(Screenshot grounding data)

..............................

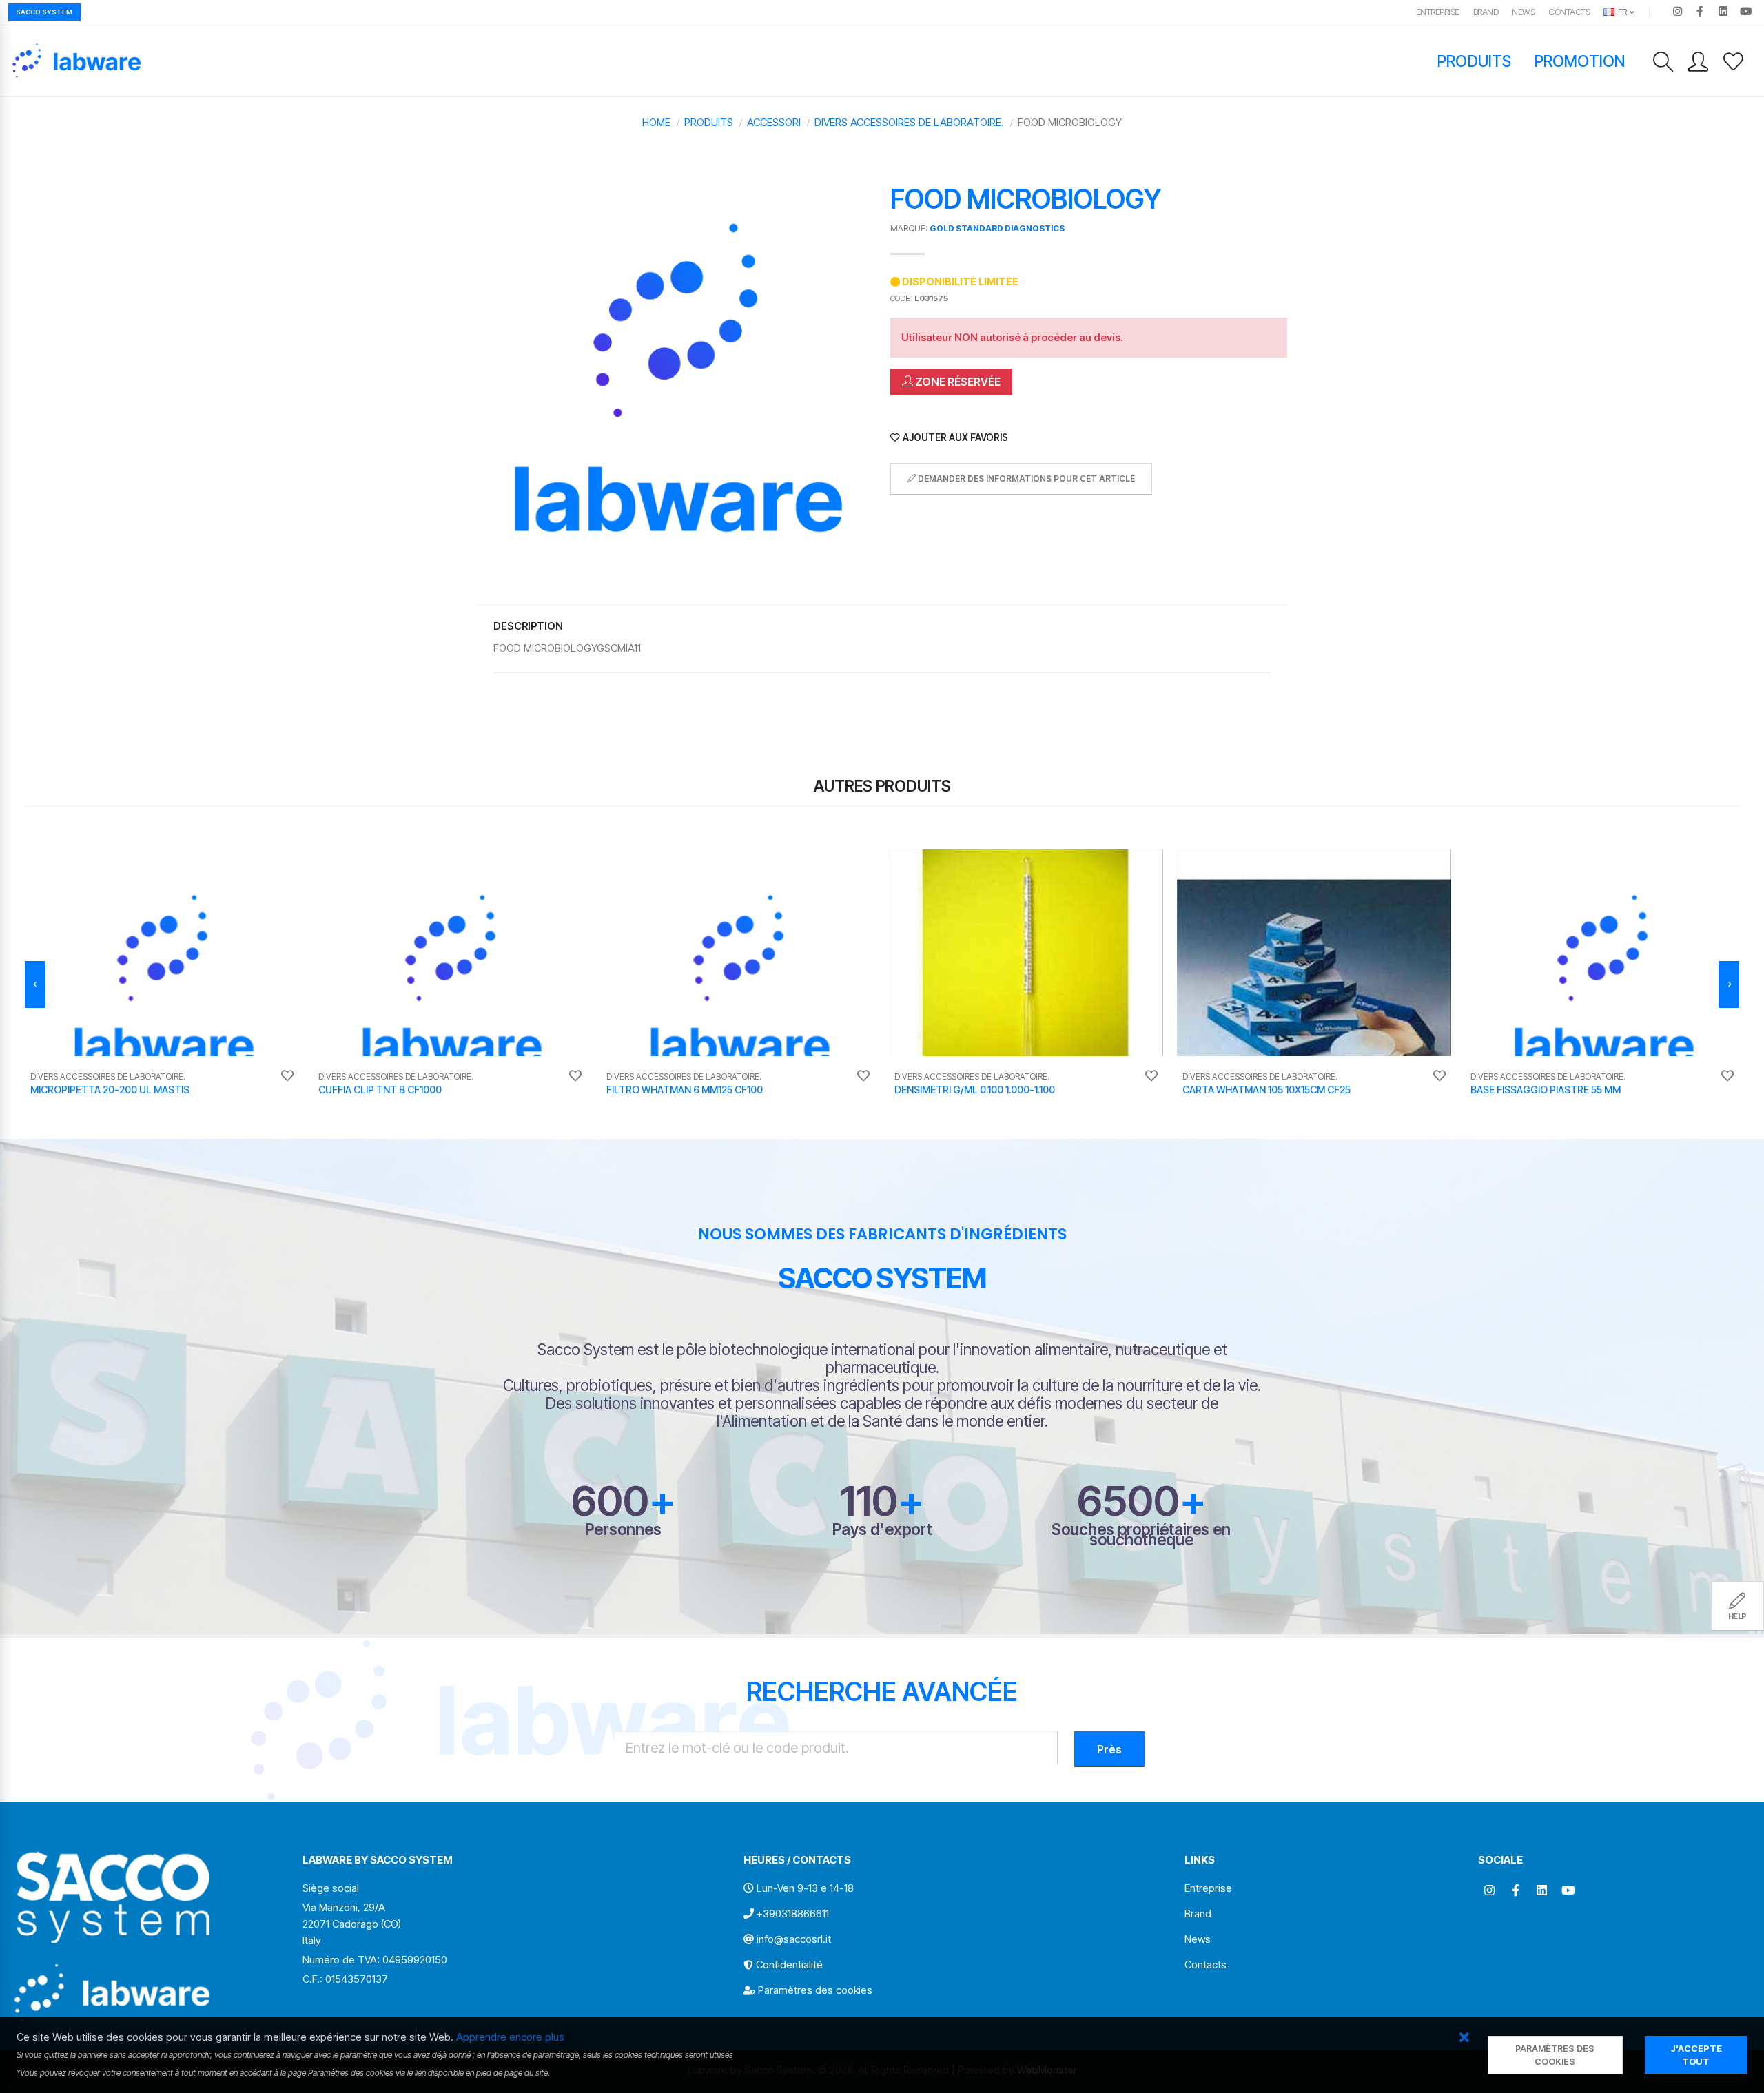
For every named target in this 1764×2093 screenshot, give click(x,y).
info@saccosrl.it (794, 1939)
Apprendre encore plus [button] (510, 2036)
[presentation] (35, 984)
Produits (1474, 61)
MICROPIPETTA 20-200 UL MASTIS (109, 1089)
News (1523, 12)
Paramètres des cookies (815, 1990)
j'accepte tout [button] (1696, 2055)
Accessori (774, 122)
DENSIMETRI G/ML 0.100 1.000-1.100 (974, 1089)
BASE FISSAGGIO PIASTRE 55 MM (1545, 1089)
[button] (1464, 2038)
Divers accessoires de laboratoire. (909, 122)
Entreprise (1437, 12)
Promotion (1580, 61)
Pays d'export (882, 1529)
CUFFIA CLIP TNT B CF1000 (380, 1089)
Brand (1486, 12)
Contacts (1569, 12)
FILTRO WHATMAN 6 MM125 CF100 (684, 1089)
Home (656, 122)
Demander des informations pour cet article (1025, 478)
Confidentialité (789, 1964)
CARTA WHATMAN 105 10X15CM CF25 (1266, 1089)
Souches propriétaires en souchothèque (1141, 1534)
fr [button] (1621, 12)
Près (1109, 1749)
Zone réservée (957, 382)
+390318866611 (793, 1913)
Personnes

..............................

▶ **Assigned task**
Look through the data above. Copy every line with the string "button" in it.

▶ **Answer**
Apprendre encore plus [button] (510, 2036)
j'accepte tout [button] (1696, 2055)
[button] (1464, 2038)
fr [button] (1621, 12)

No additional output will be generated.